Bajo fuertes críticas de sectores de derecha e izquierda, la Comisión de Seguridad de la Cámara de Diputadas y Diputados inicia este miércoles la tramitación del proyecto que busca crear un Registro Nacional de Vándalos e Incivilidades.
La iniciativa, que pretende centralizar información sobre personas que cometan actos de violencia, fue criticada tanto por diversos parlamentarios, quienes coinciden en que el texto presenta vacíos legales y omisiones inexplicables.
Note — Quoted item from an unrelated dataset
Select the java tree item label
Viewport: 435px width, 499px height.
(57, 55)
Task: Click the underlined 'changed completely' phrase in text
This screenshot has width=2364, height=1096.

Desde la oposición, el diputado Jaime Araya (Ind-PPD) arremetió contra el proyecto y afirmó que "es sorprendente su baja calidad", advirtiendo que tiene "buenas ideas y otras rayan en la estupidez".
"No puede ser que, por ejemplo, se incluya en el registro a personas que matan carabineros y no queden en el registro personas que matan funcionarios de la PDI, funcionarios de Gendarmería o de las propias Fuerzas Armadas, e incluso funcionarios municipales en cumplimiento de sus deberes, (algo) que ha ocurrido", puntualizó el parlamentario.
Además, Araya sugirió que esto "es una buena jugada táctica del Gobierno para evadir la discusión sobre el levantamiento del secreto bancario, que los tiene muy complicados".
En la derecha tan han surgido dudas con el proyecto. La diputada Gloria Naveillán (Partido Nacional Libertario) dijo que "hay muchas cosas que no me parecen cuerdas, no me parecen razonables".
"Tendremos que revisar quiénes son vándalos, quiénes no son vándalos, cuáles son las penas. Hoy siento que esto es como una 'majamama' que nadie entiende", sentenció la legisladora.